Christine intentó contener su alegría. Ocultó su sonrisa volviéndose hacia el artículo a medio guisar de su pantalla. Por fin, la oportunidad de escribir una noticia de verdad, aunque fuera sobre unos estudiantes borrachos.

– Te cubriré las espaldas con Whitman en lo que sea que estés haciendo -dijo Pete, malinterpretando su vacilación.

– Está bien. Ya que me lo pides, iré a echar un vistazo -escogió las palabras con cuidado, para dejar claro que le estaba haciendo un favor. Aunque sólo llevaba un año en la plantilla, sabía que los periodistas ascendían más por favores pendientes que por talento.

– Vete por la interestatal, porque la A 50 estará atascada con el accidente. Toma la salida 372 y sigue por la A 66. La carretera de la Vieja Iglesia está a unos diez kilómetros de distancia.

Christine estuvo a punto de interrumpirlo. De adolescente, había ido a darse el lote a la carretera de la Vieja Iglesia en muchas ocasiones. Sin embargo, un desliz como aquél podría echar a perder todos sus esfuerzos por parecer más sofisticada. Así que, en cambio, anotó algunas indicaciones.
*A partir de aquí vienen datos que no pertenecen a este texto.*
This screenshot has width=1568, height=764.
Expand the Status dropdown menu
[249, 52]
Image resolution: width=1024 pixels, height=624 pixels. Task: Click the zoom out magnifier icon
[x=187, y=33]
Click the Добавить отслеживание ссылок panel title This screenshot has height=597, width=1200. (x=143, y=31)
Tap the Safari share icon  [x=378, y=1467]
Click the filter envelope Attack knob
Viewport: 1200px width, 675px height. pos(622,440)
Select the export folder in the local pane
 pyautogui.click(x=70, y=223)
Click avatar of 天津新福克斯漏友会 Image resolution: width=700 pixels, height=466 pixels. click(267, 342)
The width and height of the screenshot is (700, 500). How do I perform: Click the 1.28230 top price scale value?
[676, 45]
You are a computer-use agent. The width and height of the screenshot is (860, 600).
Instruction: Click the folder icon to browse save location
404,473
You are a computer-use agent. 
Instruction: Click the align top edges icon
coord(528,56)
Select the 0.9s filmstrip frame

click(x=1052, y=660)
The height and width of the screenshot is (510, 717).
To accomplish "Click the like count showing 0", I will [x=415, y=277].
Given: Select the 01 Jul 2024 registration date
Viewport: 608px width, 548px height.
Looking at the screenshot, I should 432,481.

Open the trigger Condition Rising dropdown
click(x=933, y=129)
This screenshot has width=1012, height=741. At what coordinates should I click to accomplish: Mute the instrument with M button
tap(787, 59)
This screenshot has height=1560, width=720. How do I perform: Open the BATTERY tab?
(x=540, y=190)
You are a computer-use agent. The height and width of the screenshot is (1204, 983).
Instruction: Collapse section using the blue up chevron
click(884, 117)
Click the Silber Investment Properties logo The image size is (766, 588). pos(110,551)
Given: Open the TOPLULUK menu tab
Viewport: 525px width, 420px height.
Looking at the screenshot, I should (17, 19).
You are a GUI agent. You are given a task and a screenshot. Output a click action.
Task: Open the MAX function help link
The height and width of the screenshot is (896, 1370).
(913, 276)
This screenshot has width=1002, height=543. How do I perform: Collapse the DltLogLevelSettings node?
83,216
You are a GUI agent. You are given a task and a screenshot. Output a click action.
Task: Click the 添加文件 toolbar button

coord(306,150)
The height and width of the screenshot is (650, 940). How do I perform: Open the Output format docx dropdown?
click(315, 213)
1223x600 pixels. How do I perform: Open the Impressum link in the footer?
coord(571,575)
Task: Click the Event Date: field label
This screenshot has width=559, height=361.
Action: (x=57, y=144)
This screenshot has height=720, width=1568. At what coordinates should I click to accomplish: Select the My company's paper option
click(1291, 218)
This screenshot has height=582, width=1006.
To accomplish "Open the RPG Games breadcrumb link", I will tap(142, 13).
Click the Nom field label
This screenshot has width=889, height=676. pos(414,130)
– Estáte de vuelta antes de la una para que podamos insertar un par de párrafos en la edición matutina.

– Está bien -se echó el bolso al hombro e intentó no dar brincos mientras se alejaba por el pasillo.

Ya a salvo en el aparcamiento en sombras, Christine hizo una pirueta y gritó a la pared de cemento:

– ¡Sí!

Aquélla era su oportunidad para franquear la puerta de la redacción, para pasar de las recetas y las anécdotas caseras a las noticias de verdad. Fuese lo que fuese lo que estaba ocurriendo junto al río, pensaba contar hasta el último detalle. Y, si no había ocurrido nada… seguro que una buena reportera sabía sacarse una noticia interesante de la manga.